Influence de l’art grec hellénistique sur l’architecture romaine

Avant même la conquête totale de la Grèce, Rome était déjà en contact étroit avec le monde hellénistique. Cette période, caractérisée par une recherche de grandeur, d’émotion et de dramaturgie, a profondément séduit l’esprit romain, alors en pleine expansion et en quête de symboles pour affirmer sa puissance.

L’attrait pour le monumental et le décoratif

L’architecture hellénistique, succédant à l’austérité de l’époque classique, privilégiait les constructions imposantes et les décorations luxuriantes. Les Romains, pragmatiques et ambitieux, ont vu dans ce style un moyen d’exprimer leur propre grandeur. Ils ont adopté le goût pour les portiques à colonnades, les compositions scénographiques et les décors sculptés abondants. Ce n’était plus seulement une question de structure, mais aussi de spectacle. Les riches patriciens romains ont commencé à orner leurs villas de mosaïques, de fresques et de statues directement inspirées des modèles grecs, transformant leurs demeures en véritables musées privés.

L’importation de savoir-faire et d’artistes

La conquête des cités grecques a entraîné un afflux massif d’artistes, d’architectes et d’artisans grecs vers Rome. Ces derniers ont apporté avec eux non seulement leur style, mais aussi leurs techniques et leur connaissance approfondie des ordres architecturaux. Cette migration des talents a été un catalyseur essentiel.
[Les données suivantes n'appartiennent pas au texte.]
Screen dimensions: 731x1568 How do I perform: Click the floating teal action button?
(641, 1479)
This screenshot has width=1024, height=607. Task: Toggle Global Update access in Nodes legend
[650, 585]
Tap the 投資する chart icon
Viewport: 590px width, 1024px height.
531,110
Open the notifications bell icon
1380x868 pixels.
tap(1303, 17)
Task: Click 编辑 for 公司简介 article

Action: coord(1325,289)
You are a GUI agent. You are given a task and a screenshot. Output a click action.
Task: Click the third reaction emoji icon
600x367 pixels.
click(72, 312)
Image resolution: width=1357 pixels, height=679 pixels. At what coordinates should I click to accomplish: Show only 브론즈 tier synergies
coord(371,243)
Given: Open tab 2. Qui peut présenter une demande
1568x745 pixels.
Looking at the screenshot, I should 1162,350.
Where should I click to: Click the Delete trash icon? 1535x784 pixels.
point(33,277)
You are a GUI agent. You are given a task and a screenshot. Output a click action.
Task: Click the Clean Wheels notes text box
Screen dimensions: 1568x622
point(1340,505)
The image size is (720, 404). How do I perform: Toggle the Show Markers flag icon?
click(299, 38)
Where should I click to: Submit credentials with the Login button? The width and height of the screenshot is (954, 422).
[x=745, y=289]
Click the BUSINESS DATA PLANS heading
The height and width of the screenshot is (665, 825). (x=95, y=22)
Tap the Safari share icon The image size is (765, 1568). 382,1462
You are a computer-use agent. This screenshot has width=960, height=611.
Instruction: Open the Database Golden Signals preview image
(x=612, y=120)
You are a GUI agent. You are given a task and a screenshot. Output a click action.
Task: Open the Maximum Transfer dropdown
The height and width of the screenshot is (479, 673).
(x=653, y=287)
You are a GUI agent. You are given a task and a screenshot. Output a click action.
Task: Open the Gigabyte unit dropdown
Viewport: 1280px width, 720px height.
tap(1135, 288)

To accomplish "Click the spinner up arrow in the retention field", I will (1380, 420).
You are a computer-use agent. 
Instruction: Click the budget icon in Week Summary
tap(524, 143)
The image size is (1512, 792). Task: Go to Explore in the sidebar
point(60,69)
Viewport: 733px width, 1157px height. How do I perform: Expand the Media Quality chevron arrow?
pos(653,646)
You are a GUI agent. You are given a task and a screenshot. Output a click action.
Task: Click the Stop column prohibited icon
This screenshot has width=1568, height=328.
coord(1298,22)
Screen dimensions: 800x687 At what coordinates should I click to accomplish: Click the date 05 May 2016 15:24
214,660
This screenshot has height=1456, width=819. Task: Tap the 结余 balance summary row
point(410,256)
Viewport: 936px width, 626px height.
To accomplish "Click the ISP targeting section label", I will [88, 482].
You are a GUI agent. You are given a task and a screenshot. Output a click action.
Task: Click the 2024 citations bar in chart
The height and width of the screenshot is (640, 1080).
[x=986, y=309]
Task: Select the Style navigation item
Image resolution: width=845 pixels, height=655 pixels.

Les maîtres d’œuvre romains ont ainsi pu apprendre directement des Grecs, intégrant progressivement leur savoir-faire tout en l’adaptant à leurs propres besoins et matériaux. Cette fusion des compétences a permis aux Romains de passer d’une architecture fonctionnelle, héritée en partie des Étrusques, à une architecture monumentale et esthétiquement raffinée.

Cette première phase d’assimilation a jeté les bases d’une intégration plus profonde des principes grecs, qui allaient se retrouver au cœur même des édifices romains les plus emblématiques.

L’héritage architectural grec dans les édifices romains

L’influence grecque ne s’est pas limitée à des éléments décoratifs. Elle a structuré la conception même de nombreux types de bâtiments publics romains, qui sont devenus les piliers de la vie sociale, politique et culturelle de l’Empire.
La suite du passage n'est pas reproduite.